Le Journal de Montreal

Sa fille entre les griffes de pimps

- MARIE-ÈVE DUMONT

Une mère qui a cru avoir perdu sa fille mineure aux mains de proxénètes lors du Grand Prix en 2015 souhaite mettre en garde contre les ravages de l’industrie du sexe sur les jeunes, mais aussi sur les parents.

Des organismes dénoncent chaque année le recrutemen­t de jeunes femmes fait par les proxénètes à l’approche du Grand Prix du Canada.

Karine (nom fictif) aurait été recrutée pour la première fois en 2015 par une autre fille de son école, raconte sa mère, qui a désiré garder l’anonymat pour préserver l’identité de son enfant.

Alors âgée de 15 ans, la jeune fille a changé peu à peu ses habitudes.

« Elle ne revenait pas directemen­t après l’école. Elle m’a même volée et me mentait. La psychoéduc­atrice m’a aussi dit qu’elle parlait de sexe de plus en plus, qu’elle comptait aller rejoindre un gars dans un appartemen­t », raconte la mère.

« L’ENFER »

Malgré tous les efforts de la femme pour protéger sa fille, Karine a disparu le soir d’ouverture des festivités du Grand Prix au début juin.

Sans nouvelles d’elle depuis plusieurs heures, elle avait remué ciel et terre. « J’étais en hyper vigilance. Je n’avais qu’un seul but. Je ne savais pas si j’allais la retrouver vivante. C’était l’enfer », se souvient-elle.

Vers 2 h 30 dans la nuit, un automobili­ste l’a trouvée dans un très mauvais état.
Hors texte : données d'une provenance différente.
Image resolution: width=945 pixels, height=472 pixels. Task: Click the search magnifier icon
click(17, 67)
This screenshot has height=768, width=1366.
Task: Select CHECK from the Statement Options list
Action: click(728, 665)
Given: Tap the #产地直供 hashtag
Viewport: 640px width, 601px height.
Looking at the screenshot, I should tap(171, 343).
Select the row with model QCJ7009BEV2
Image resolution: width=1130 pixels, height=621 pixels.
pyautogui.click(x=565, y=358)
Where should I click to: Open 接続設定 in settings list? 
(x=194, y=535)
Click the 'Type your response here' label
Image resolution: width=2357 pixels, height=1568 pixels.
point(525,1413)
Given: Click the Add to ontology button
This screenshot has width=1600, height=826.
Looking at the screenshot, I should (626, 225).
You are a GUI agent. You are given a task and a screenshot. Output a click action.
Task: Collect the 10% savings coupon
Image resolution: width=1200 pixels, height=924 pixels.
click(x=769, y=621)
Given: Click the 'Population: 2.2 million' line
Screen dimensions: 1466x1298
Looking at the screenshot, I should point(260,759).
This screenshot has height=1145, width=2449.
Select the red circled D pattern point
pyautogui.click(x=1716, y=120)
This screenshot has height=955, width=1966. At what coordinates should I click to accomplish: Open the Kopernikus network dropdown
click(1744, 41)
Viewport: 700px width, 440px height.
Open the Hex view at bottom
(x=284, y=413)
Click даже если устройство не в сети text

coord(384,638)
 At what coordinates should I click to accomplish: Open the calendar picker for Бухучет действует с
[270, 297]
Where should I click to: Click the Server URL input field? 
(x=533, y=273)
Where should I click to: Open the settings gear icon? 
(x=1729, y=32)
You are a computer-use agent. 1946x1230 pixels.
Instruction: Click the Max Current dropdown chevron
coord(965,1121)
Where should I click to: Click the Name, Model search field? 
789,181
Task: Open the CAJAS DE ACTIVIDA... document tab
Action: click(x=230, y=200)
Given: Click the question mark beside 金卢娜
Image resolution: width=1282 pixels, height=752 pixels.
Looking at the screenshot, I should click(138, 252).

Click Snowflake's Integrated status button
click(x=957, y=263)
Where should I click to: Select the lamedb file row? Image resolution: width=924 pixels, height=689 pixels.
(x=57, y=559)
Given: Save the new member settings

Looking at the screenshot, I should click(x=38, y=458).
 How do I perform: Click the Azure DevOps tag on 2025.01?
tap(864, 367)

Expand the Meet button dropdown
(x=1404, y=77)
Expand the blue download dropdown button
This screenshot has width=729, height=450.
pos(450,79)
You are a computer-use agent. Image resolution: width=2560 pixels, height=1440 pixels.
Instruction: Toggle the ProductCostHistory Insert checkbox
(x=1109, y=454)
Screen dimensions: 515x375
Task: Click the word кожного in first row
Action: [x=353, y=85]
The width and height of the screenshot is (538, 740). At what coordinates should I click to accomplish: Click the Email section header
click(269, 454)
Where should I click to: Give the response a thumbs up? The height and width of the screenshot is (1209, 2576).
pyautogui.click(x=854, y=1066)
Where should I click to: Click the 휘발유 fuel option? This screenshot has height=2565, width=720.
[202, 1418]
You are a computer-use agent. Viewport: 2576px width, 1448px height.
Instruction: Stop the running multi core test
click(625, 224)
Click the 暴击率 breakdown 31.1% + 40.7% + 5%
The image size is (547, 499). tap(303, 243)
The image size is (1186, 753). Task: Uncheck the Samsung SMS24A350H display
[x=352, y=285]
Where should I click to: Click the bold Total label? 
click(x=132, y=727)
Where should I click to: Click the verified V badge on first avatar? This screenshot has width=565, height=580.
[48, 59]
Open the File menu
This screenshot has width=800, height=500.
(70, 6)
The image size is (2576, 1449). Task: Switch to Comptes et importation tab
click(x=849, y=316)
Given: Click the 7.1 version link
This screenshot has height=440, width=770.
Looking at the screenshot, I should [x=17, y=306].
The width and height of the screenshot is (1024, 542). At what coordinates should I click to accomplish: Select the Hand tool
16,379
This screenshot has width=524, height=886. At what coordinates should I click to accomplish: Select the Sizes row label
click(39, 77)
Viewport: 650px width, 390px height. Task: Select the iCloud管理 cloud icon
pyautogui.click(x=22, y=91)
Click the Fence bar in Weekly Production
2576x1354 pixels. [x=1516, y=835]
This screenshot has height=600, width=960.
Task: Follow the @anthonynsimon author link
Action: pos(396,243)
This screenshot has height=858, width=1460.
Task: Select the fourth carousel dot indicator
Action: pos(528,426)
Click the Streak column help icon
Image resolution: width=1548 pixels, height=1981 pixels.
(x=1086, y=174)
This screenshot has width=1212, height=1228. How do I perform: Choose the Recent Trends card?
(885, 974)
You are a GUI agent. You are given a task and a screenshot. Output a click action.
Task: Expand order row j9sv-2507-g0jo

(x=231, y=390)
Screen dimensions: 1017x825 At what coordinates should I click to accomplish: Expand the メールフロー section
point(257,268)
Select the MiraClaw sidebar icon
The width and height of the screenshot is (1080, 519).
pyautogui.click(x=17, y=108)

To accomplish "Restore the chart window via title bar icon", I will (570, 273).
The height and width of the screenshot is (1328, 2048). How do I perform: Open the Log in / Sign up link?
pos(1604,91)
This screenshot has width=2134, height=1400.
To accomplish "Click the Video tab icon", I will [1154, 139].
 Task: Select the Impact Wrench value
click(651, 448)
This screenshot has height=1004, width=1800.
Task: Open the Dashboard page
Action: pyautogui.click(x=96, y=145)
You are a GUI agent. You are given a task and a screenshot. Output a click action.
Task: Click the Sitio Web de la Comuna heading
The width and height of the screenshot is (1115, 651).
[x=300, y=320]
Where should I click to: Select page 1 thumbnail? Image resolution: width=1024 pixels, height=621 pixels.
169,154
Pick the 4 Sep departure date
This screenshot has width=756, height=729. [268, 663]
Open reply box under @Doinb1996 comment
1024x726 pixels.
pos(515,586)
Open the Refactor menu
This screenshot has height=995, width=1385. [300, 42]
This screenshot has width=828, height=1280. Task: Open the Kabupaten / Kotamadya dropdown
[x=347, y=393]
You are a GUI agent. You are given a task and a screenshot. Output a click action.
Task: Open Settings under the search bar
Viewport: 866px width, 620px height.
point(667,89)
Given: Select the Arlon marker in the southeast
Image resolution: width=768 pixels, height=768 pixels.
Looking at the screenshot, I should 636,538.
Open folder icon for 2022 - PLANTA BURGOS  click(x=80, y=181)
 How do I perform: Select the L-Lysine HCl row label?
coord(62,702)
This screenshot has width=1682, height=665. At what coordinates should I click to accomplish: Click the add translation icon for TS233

« Elle était complèteme­nt droguée, des bleus sur les bras, les vêtements en lambeaux et les souliers troués. J’en fais encore des cauchemars, c’était horrible », raconte sa mère en étouffant un sanglot.

PAS LA SEULE

L’histoire de Karine et de sa mère n’est pas unique, insiste Natalie Basmadjian, intervenan­te à la Coalition des luttes contre l’exploitati­on sexuelle (CLES).

« Les parents ou grands-parents qui viennent à la CLES nous racontent des histoires similaires. Ce sont souvent des femmes qui recrutent, car c’est une façon pour elles de faire moins de clients. Elles aussi sont sous l’emprise du proxénète », dit-elle.

Karine est aujourd’hui majeure, ne se drogue plus et a repris l’école.

« S’il y a des clients qui lisent ça, il faut qu’ils soient conscients que ce n’est pas juste la fille qu’ils traumatise­nt, ce sont aussi les parents. Nos enfants ne sont pas des déchets », insiste la mère.